The BC was an electro-mechanical marvel consisting of servo motors, resolvers, and multi-gang potentiometers, all connected with precision anti-backlash gears and placed inside a pressurized cylindrical metal case with external forced-air refrigerated cooling of the heatsinks inside the case. The BC took analog inputs from the radar system representing range, azimuth, and altitude and calculated where to point the Gatling Gun based on a myriad of environmental inputs such as pressure altitude, pitch attitude of the B-52, indicated air speed, the type of ammunition loaded, and (for all I knew about it) maybe the phase of the moon. The end result, all calculated continuously and in real time, was an x-y or azimuth-elevation positioning command to the CLP.
This was also my first encounter with discrete circuits that I later identified as operational amplifiers, although the Air Force and Emerson used a different descriptor. By any name you choose to call them, they were op-amps and they did amazing things inside the BC... well amazing to a twenty year old airman still wet behind the ears and fresh out of tech school. The experience later came in handy after my enlistment was up and I had talked my way into a technician job at UDRI, one month after separating from the Air Force.
One of my first tasks there was to help revive a huge hydraulically-operated dynamic fatigue-testing machine, whose California contractor went bankrupt trying to get it to work. It took us almost a year of effort, but eventually it did work and it met the original design specs. We had to replace the original motor-oil hydraulic system with a real mil-spec 3000 psig hydraulic system, and replace the home-made voice-coil-driven servo valve with a real Moog proportional-flow servo valve. It took quite a bit of hubris to believe a small machine shop could duplicate the performance of a Moog, or that ordinary motor oil was a suitable substitute for high-performance hydraulic fluid. The test stand was capable of exerting over 200,000 Lbf static load, and ±100,000 Lbf dynamic load at 60 Hz. Total ram displacement was limited by the hydraulic cylinder to about twenty-four inches, but the test coupons were quite stiff and only required a few inches of displacement for slow fatigue tests, less for high-frequency (up to 60 Hz) fatigue tests.

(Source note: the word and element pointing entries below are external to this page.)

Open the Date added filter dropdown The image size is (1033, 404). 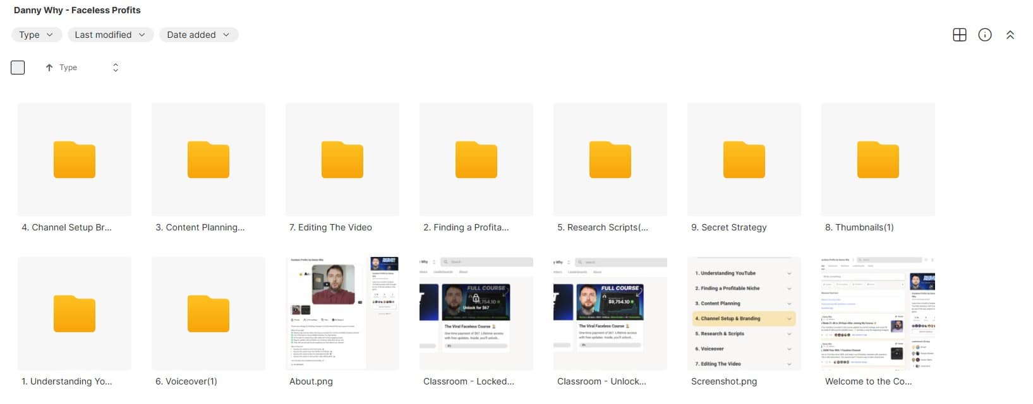point(198,35)
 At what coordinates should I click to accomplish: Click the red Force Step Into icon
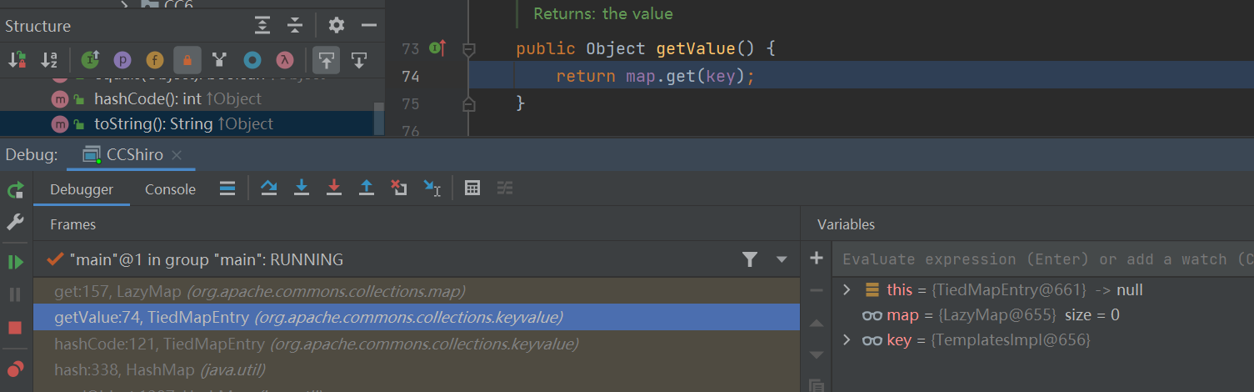334,188
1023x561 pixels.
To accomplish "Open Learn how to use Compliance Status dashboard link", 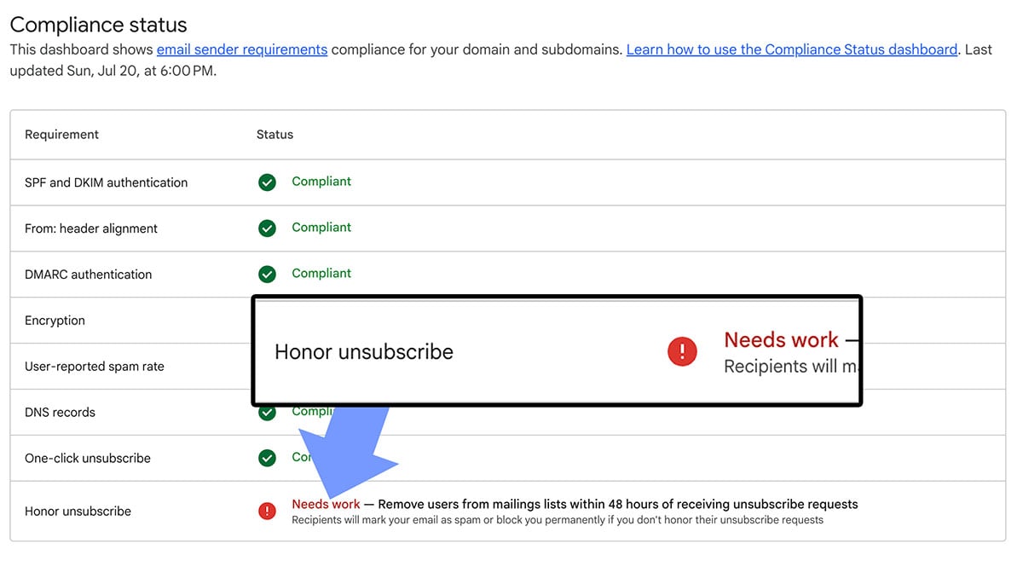I will pyautogui.click(x=791, y=49).
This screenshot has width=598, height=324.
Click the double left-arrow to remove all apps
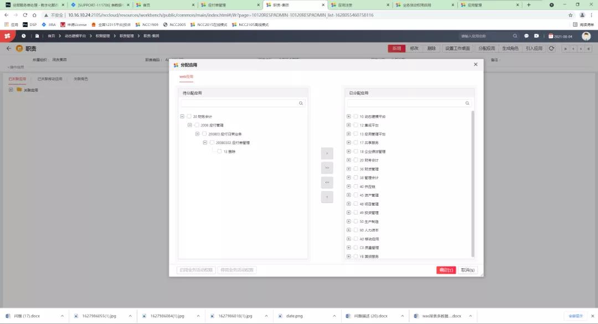327,182
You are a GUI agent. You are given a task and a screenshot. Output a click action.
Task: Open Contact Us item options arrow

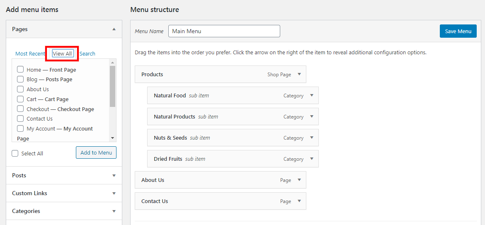click(299, 201)

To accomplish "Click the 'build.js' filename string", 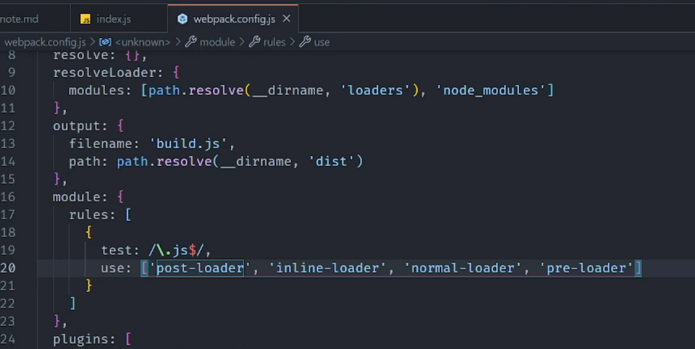I will (188, 144).
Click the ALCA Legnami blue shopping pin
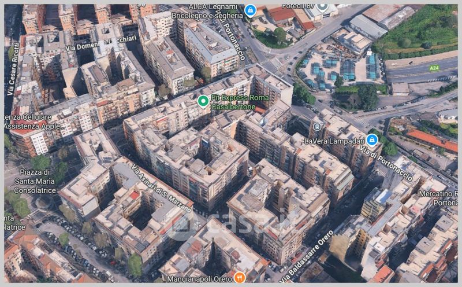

The gun turret was freed from its stowed position (usually pointed dead aft) and moved to align its azimuth and elevation axes parallel with the azimuth and elevation axes of the CLP. The CLP roll axis maintained its fixed orientation in space, moving with roll motions of the B-52, but it's actual position was just another input to the ballistic computer that continued to calculate the predicted projectile trajectory. Presumably the guns could accurately fire even if the B-52 "stood on its wing" in flight. AFAIK this was never tested on a real aircraft, and probably not tested in the field either. The system was tested with towed targets and one (probably apocryphal) story alleged that the fire control radar "locked on" to the turnbuckle connecting the target tow cable with a similar cable affixed to the aircraft. According to the story, the gun shot the turnbuckle off of the tow cable.
From a practical point of view, dithering the
amplitude of a DC control signal should be similar to dithering the
duty cycle of a PWM signal. In both cases, the
effective amplitude of the control signal is modulated or dithered.